++++ Listed records ++++
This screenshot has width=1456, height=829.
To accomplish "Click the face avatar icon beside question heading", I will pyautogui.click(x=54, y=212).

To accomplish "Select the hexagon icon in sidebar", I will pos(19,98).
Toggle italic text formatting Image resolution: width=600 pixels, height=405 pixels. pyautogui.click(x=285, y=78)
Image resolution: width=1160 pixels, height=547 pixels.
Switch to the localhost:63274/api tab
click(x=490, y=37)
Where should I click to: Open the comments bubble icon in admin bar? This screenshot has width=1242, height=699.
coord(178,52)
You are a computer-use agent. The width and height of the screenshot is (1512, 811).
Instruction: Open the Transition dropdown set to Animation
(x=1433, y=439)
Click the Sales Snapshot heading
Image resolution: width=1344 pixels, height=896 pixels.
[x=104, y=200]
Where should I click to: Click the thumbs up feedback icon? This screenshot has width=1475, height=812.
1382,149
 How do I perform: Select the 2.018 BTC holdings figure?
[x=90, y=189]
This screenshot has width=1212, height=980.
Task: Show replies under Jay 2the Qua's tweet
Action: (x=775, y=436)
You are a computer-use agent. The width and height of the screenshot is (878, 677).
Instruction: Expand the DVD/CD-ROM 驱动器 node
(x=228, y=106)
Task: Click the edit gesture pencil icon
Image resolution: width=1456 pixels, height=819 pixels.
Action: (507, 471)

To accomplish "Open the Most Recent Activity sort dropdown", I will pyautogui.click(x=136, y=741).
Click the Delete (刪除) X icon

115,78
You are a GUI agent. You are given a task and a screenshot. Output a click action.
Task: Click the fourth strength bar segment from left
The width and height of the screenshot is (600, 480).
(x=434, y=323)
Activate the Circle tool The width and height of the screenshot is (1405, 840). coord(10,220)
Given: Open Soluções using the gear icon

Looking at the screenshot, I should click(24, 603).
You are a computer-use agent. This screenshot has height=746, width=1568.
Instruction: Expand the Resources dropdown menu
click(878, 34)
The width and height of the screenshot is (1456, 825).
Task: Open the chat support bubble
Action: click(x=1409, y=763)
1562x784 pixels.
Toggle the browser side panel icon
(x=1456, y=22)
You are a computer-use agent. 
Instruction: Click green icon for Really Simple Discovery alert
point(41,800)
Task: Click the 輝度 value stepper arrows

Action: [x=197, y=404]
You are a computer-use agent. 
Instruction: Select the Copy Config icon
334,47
++++
§ **Task description**:
Rewrite the lines from the start up to and including the line containing "Toggle italic text" as a two-column CSV with the headers input and output. Each row pairs a line's text with its answer, each in one quoted field with line breaks turned into spaces.

§ **Exercise response**:
input,output
"This screenshot has width=1456, height=829. To accomplish ""Click the face avatar icon beside question heading"",","I will pyautogui.click(x=54, y=212)."
"To accomplish ""Select the hexagon icon in sidebar"",","I will pos(19,98)."
"Toggle italic text formatting Image resolution: width=600 pixels, height=405 pixels.","pyautogui.click(x=285, y=78)"